Famine and pestilence are two of the Four Horsemen; war and conquest are the other two. Already, resource wars have begun, and they are likely to ratchet up in the near future. The so-called bipartisan Iraqi study group concluded that Operation Iraqi Freedom was conducted in pursuit of black gold. In fact, just to make the acronym transparent, the invasion should have been called Operation Iraqi Liberty.

Regardless of the name of the invasion, it truly was “mission accomplished” for George W. Bush: We ensured ourselves a spot at the OPEC table, while also piratizing … er, I guess I’m supposed to call that privatizing … the oil fields of Iraq for American companies. Although the Oilman in the Oval Office correctly pointed out, in his 2006 State of the Union Address, “America is addicted to oil,” his solution is absurd. Rather than stressing conservation, as a conservative might do, his goal is to find more oil by any means necessary. ‘Cause that’s the way to deal with addiction: find more substance for the addict.

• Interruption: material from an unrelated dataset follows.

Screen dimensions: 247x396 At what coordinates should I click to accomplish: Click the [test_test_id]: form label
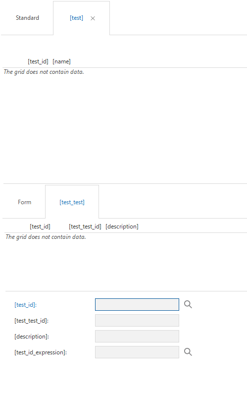[x=32, y=321]
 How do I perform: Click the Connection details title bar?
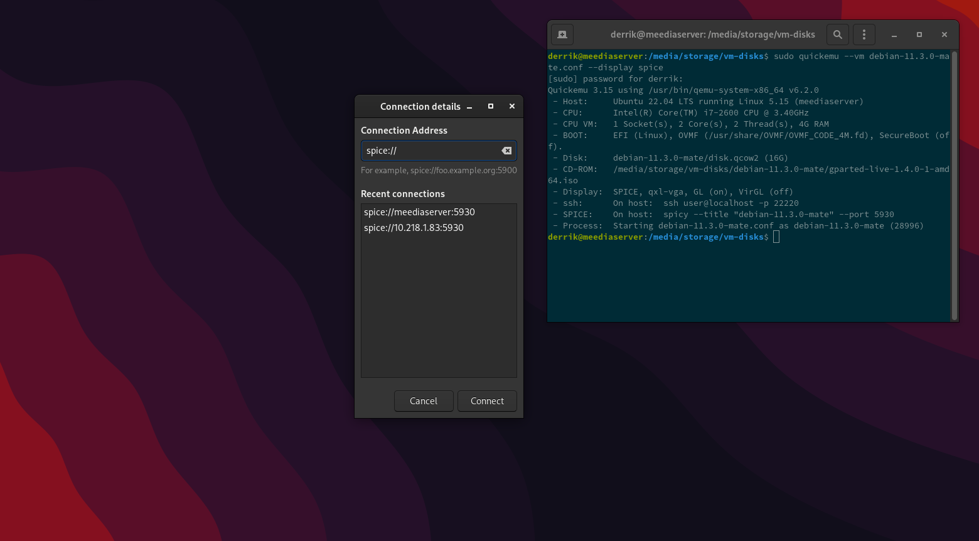pos(420,106)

I fear Oil War III is just getting started.

And conquest? That’s just another name for war, albeit without a fight from the vanquished. We’ve done that throughout our history, as have many other nations. I’ve no doubt we’ll continue.

The Four Horsemen are lurking in the background, obscured by the never-ending, irrelevant chatter of the corporate media. Here’s my impression of Fox News: blah blah blah Britney Spears blah blah blah Threat Level Orange blah blah blah Paris Hilton blah blah blah … Fox News: the only national news source without a liberal bias. The corporate media’s weapons of mass distraction notwithstanding, soon enough the Four Horsemen will be riding tall enough for everyone to see. Population-scale rules from two millennia ago will re-assert themselves.